Deeply serrated at 15 LPI, the top of the GI 10mm’s slide is set off by the easily visible gold bead in the grooved front sight blade.
The10 mm Guncrafter No Name Government Model is an eminently shootable pistol. The trigger pull is crisp and consistent at 4 pounds, 5 ounces with just the right amount of take-up and no discernable overtravel. The wide notch rear sight and gold bead front offer a bold and quickly acquired sight picture.

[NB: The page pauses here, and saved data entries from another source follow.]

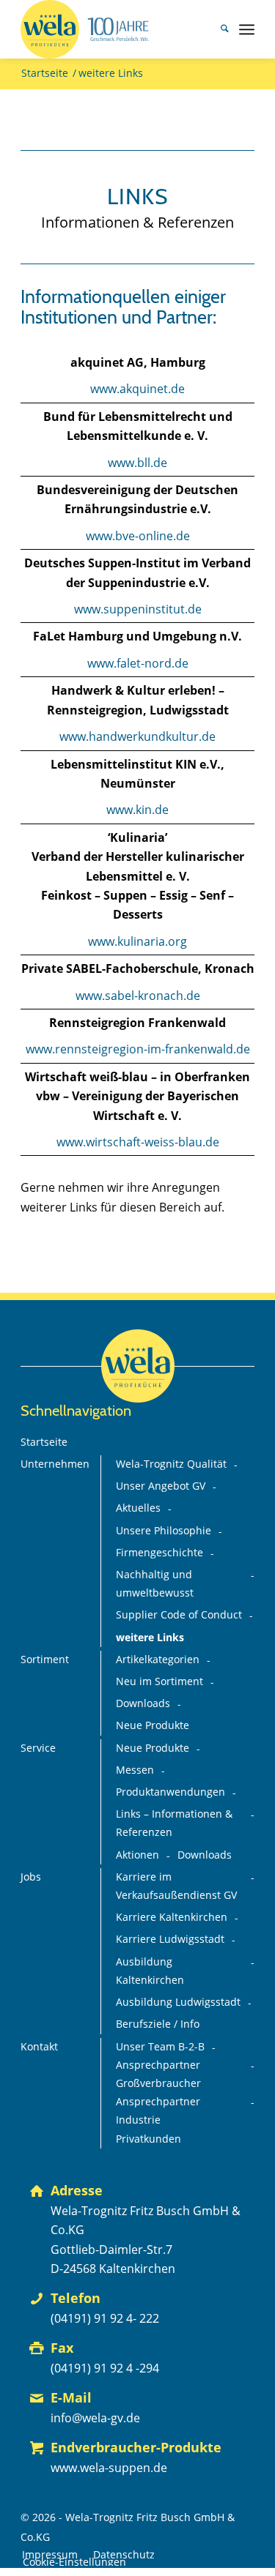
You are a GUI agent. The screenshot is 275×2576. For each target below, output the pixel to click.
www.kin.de (137, 810)
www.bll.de (137, 463)
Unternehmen (55, 1464)
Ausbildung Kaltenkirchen (150, 1971)
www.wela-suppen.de (109, 2468)
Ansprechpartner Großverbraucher (158, 2074)
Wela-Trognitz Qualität (171, 1464)
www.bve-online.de (138, 536)
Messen (135, 1770)
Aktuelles (138, 1508)
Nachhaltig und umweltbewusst (155, 1583)
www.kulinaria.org (137, 941)
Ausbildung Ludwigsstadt (178, 2002)
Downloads (143, 1703)
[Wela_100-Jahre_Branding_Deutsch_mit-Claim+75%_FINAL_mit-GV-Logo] (114, 29)
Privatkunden (148, 2139)
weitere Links (150, 1637)
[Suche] (217, 29)
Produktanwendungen (170, 1792)
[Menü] (246, 29)
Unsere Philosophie (163, 1530)
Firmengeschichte (159, 1552)
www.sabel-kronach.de (138, 996)
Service (38, 1748)
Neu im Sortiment (159, 1681)
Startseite (44, 1442)
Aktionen (137, 1855)
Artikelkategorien (157, 1659)
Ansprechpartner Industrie (158, 2111)
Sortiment (45, 1659)
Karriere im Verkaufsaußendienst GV (176, 1886)
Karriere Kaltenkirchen (171, 1917)
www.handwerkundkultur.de (137, 736)
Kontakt (39, 2046)
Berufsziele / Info (157, 2024)
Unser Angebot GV (160, 1486)
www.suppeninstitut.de (138, 609)
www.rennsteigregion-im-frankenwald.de (138, 1049)
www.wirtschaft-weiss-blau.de (137, 1142)
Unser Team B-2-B (160, 2046)
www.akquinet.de (137, 389)
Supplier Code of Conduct (179, 1614)
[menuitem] (217, 29)
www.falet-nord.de (137, 663)
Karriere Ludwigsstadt (170, 1939)
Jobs (31, 1877)
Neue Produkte (152, 1725)
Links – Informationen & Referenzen (174, 1823)
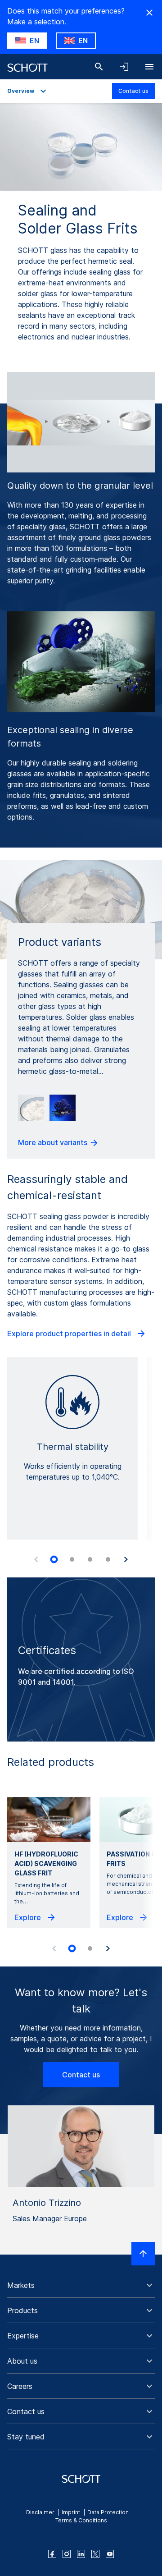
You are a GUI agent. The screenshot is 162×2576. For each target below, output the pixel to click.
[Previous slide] (36, 1559)
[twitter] (95, 2554)
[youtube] (110, 2554)
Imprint (71, 2512)
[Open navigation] (149, 66)
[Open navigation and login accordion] (124, 66)
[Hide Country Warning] (149, 12)
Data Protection (108, 2512)
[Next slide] (126, 1559)
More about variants (53, 1142)
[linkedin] (81, 2554)
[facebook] (52, 2554)
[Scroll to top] (143, 2253)
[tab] (54, 1559)
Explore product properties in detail (70, 1333)
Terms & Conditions (81, 2520)
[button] (81, 2285)
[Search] (99, 66)
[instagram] (67, 2554)
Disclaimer (40, 2512)
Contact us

The high cut at the root of the trigger guard and the carefully blended beavertail grip safety help mitigate the recoil of the 10 mm cartridge. The 15 lpi frontstrap checkering combined with the 20 lpi checkering on the flat mainspring housing and G10 grips makes for a secure grip on the weapon. The grips, by the way, may be the ugliest I’ve seen on a 1911 pistol; functional but ugly. Lastly, the whole pistol is smooth with no sharp edges. The satin black Melonite finish should prove to be quite wear and weather resistant and the lubricity of this finish is also an advantage.
It’s quite possible that I’ve found a new backcountry companion. Riding centered on my chest, the Guncrafter No Name 1911 pistol seems right at home in the new Galco Great Alaskan chest holster. With a spare magazine of 9 rounds in the mag pouch on the holster’s suspension, the 10mm No Name 1911 is a reliable tool that I can count on, should the need arise, while rambling about the wilds of both the East and West. Its simple elegance is just a bonus.